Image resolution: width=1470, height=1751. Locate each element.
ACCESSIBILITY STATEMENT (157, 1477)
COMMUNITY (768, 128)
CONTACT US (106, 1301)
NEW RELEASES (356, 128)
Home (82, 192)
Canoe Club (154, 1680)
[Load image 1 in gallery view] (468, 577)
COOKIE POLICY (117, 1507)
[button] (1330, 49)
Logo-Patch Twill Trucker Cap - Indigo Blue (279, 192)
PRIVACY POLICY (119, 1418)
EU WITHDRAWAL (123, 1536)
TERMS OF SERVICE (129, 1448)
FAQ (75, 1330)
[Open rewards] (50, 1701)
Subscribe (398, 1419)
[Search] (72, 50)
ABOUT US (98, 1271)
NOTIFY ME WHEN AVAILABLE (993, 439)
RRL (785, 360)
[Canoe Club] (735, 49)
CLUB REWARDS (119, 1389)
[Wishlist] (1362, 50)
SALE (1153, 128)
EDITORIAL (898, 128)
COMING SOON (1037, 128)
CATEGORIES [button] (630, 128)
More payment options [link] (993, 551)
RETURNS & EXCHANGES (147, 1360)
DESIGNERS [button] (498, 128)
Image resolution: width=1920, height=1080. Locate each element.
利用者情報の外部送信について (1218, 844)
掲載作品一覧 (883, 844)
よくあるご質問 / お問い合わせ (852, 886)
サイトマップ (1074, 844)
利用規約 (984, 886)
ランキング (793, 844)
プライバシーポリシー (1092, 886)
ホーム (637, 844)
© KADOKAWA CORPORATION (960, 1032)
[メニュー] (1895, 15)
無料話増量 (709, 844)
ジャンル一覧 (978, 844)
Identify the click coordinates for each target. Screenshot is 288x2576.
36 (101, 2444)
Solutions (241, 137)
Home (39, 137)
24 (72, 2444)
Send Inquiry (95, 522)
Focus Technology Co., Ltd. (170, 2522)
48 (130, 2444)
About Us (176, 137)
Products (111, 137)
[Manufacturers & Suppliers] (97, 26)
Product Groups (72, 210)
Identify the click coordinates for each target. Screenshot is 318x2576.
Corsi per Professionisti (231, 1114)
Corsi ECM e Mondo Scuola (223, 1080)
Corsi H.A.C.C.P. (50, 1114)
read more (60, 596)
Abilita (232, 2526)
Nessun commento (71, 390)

PROBLEM STATEMENT — Check the entries above for the word "Corsi" and copy every line where it turns up.

RESPONSE AREA —
Corsi per Professionisti (231, 1114)
Corsi ECM e Mondo Scuola (223, 1080)
Corsi H.A.C.C.P. (50, 1114)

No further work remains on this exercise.